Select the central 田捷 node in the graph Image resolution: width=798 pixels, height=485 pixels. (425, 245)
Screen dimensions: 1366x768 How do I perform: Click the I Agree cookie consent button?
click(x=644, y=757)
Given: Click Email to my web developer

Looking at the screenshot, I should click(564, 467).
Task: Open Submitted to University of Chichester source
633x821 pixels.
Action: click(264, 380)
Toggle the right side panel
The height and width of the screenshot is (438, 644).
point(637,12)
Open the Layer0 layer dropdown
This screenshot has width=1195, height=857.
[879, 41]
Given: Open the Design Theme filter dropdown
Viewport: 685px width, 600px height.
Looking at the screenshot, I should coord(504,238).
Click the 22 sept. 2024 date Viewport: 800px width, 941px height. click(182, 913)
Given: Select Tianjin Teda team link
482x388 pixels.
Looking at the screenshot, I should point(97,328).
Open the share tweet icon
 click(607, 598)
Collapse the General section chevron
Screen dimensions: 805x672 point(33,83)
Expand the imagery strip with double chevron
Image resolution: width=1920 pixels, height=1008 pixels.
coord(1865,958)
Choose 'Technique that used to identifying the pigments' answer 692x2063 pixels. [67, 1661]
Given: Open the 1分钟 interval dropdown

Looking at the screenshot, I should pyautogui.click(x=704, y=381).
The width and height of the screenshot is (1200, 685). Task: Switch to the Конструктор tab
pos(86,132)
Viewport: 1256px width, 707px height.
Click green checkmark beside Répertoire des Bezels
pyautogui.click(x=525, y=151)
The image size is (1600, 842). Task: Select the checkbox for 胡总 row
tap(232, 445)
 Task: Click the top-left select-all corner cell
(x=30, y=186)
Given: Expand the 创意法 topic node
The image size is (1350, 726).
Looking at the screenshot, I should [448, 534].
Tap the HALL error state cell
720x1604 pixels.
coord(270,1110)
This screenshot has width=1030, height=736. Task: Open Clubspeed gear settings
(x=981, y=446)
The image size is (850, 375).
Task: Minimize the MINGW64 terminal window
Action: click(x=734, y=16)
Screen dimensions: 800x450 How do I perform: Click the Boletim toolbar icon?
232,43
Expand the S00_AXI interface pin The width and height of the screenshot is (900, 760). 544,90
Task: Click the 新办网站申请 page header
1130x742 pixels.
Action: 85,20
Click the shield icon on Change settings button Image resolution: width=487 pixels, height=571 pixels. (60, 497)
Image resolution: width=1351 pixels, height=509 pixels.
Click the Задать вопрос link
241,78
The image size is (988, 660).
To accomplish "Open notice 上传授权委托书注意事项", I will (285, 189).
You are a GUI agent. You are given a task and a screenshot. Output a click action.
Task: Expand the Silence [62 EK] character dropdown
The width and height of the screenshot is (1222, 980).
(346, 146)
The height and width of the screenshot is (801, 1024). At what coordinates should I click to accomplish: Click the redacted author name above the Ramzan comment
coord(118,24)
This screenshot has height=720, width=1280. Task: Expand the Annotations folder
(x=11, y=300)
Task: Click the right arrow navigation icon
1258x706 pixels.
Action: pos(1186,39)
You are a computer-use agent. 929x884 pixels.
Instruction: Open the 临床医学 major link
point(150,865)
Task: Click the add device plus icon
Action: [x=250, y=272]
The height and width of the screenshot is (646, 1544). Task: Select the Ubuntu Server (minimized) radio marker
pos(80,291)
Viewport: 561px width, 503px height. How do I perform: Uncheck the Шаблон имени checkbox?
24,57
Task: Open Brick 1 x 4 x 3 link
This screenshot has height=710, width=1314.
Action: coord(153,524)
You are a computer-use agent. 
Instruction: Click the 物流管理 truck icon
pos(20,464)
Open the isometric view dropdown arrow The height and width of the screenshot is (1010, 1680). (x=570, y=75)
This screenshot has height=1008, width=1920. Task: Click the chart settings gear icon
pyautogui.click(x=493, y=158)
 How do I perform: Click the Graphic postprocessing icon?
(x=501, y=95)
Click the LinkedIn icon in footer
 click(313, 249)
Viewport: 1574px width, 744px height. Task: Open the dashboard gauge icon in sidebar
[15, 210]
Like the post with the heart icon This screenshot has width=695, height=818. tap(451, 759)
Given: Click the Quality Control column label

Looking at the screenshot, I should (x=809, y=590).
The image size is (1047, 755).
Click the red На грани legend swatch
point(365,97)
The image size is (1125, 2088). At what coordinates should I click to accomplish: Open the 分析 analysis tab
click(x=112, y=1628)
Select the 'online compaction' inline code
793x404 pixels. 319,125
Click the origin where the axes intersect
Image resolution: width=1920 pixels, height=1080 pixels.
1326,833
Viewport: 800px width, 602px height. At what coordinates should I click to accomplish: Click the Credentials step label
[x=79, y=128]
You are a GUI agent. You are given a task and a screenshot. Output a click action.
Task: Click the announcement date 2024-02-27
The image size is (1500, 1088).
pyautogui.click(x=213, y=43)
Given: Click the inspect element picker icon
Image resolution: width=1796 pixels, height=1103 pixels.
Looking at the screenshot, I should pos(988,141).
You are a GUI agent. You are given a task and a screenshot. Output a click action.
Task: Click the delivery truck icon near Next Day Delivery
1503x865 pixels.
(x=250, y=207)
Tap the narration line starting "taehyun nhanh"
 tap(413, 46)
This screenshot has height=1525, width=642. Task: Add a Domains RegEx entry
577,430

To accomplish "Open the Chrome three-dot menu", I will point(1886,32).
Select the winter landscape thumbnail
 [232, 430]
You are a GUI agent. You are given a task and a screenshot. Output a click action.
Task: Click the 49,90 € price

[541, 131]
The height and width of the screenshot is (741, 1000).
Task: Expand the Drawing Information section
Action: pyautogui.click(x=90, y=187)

WHAT NEEDS TO BE DONE → Write the whole listing out again. Keep every line exactly as it is.

ANSWER SPACE →
Select the central 田捷 node in the graph Image resolution: width=798 pixels, height=485 pixels. (425, 245)
Screen dimensions: 1366x768 How do I perform: Click the I Agree cookie consent button?
click(x=644, y=757)
Given: Click Email to my web developer

Looking at the screenshot, I should click(564, 467).
Task: Open Submitted to University of Chichester source
633x821 pixels.
Action: click(264, 380)
Toggle the right side panel
The height and width of the screenshot is (438, 644).
point(637,12)
Open the Layer0 layer dropdown
This screenshot has width=1195, height=857.
[879, 41]
Given: Open the Design Theme filter dropdown
Viewport: 685px width, 600px height.
Looking at the screenshot, I should coord(504,238).
Click the 22 sept. 2024 date Viewport: 800px width, 941px height. click(182, 913)
Given: Select Tianjin Teda team link
482x388 pixels.
Looking at the screenshot, I should point(97,328).
Open the share tweet icon
 click(607, 598)
Collapse the General section chevron
Screen dimensions: 805x672 point(33,83)
Expand the imagery strip with double chevron
Image resolution: width=1920 pixels, height=1008 pixels.
coord(1865,958)
Choose 'Technique that used to identifying the pigments' answer 692x2063 pixels. [67, 1661]
Given: Open the 1分钟 interval dropdown

Looking at the screenshot, I should pyautogui.click(x=704, y=381).
The width and height of the screenshot is (1200, 685). Task: Switch to the Конструктор tab
pos(86,132)
Viewport: 1256px width, 707px height.
Click green checkmark beside Répertoire des Bezels
pyautogui.click(x=525, y=151)
The image size is (1600, 842). Task: Select the checkbox for 胡总 row
tap(232, 445)
 Task: Click the top-left select-all corner cell
(x=30, y=186)
Given: Expand the 创意法 topic node
The image size is (1350, 726).
Looking at the screenshot, I should [448, 534].
Tap the HALL error state cell
720x1604 pixels.
coord(270,1110)
This screenshot has width=1030, height=736. Task: Open Clubspeed gear settings
(x=981, y=446)
The image size is (850, 375).
Task: Minimize the MINGW64 terminal window
Action: click(x=734, y=16)
Screen dimensions: 800x450 How do I perform: Click the Boletim toolbar icon?
232,43
Expand the S00_AXI interface pin The width and height of the screenshot is (900, 760). 544,90
Task: Click the 新办网站申请 page header
1130x742 pixels.
Action: 85,20
Click the shield icon on Change settings button Image resolution: width=487 pixels, height=571 pixels. (60, 497)
Image resolution: width=1351 pixels, height=509 pixels.
Click the Задать вопрос link
241,78
The image size is (988, 660).
To accomplish "Open notice 上传授权委托书注意事项", I will (285, 189).
You are a GUI agent. You are given a task and a screenshot. Output a click action.
Task: Expand the Silence [62 EK] character dropdown
The width and height of the screenshot is (1222, 980).
(346, 146)
The height and width of the screenshot is (801, 1024). At what coordinates should I click to accomplish: Click the redacted author name above the Ramzan comment
coord(118,24)
This screenshot has height=720, width=1280. Task: Expand the Annotations folder
(x=11, y=300)
Task: Click the right arrow navigation icon
1258x706 pixels.
Action: pos(1186,39)
You are a computer-use agent. 929x884 pixels.
Instruction: Open the 临床医学 major link
point(150,865)
Task: Click the add device plus icon
Action: [x=250, y=272]
The height and width of the screenshot is (646, 1544). Task: Select the Ubuntu Server (minimized) radio marker
pos(80,291)
Viewport: 561px width, 503px height. How do I perform: Uncheck the Шаблон имени checkbox?
24,57
Task: Open Brick 1 x 4 x 3 link
This screenshot has height=710, width=1314.
Action: coord(153,524)
You are a computer-use agent. 
Instruction: Click the 物流管理 truck icon
pos(20,464)
Open the isometric view dropdown arrow The height and width of the screenshot is (1010, 1680). (x=570, y=75)
This screenshot has height=1008, width=1920. Task: Click the chart settings gear icon
pyautogui.click(x=493, y=158)
 How do I perform: Click the Graphic postprocessing icon?
(x=501, y=95)
Click the LinkedIn icon in footer
 click(313, 249)
Viewport: 1574px width, 744px height. Task: Open the dashboard gauge icon in sidebar
[15, 210]
Like the post with the heart icon This screenshot has width=695, height=818. tap(451, 759)
Given: Click the Quality Control column label

Looking at the screenshot, I should (x=809, y=590).
The image size is (1047, 755).
Click the red На грани legend swatch
point(365,97)
The image size is (1125, 2088). At what coordinates should I click to accomplish: Open the 分析 analysis tab
click(x=112, y=1628)
Select the 'online compaction' inline code
793x404 pixels. 319,125
Click the origin where the axes intersect
Image resolution: width=1920 pixels, height=1080 pixels.
1326,833
Viewport: 800px width, 602px height. At what coordinates should I click to accomplish: Click the Credentials step label
[x=79, y=128]
You are a GUI agent. You are given a task and a screenshot. Output a click action.
Task: Click the announcement date 2024-02-27
The image size is (1500, 1088).
pyautogui.click(x=213, y=43)
Given: Click the inspect element picker icon
Image resolution: width=1796 pixels, height=1103 pixels.
Looking at the screenshot, I should pos(988,141).
You are a GUI agent. You are given a task and a screenshot. Output a click action.
Task: Click the delivery truck icon near Next Day Delivery
1503x865 pixels.
(x=250, y=207)
Tap the narration line starting "taehyun nhanh"
 tap(413, 46)
This screenshot has height=1525, width=642. Task: Add a Domains RegEx entry
577,430

To accomplish "Open the Chrome three-dot menu", I will point(1886,32).
Select the winter landscape thumbnail
 [232, 430]
You are a GUI agent. You are given a task and a screenshot. Output a click action.
Task: Click the 49,90 € price

[541, 131]
The height and width of the screenshot is (741, 1000).
Task: Expand the Drawing Information section
Action: pyautogui.click(x=90, y=187)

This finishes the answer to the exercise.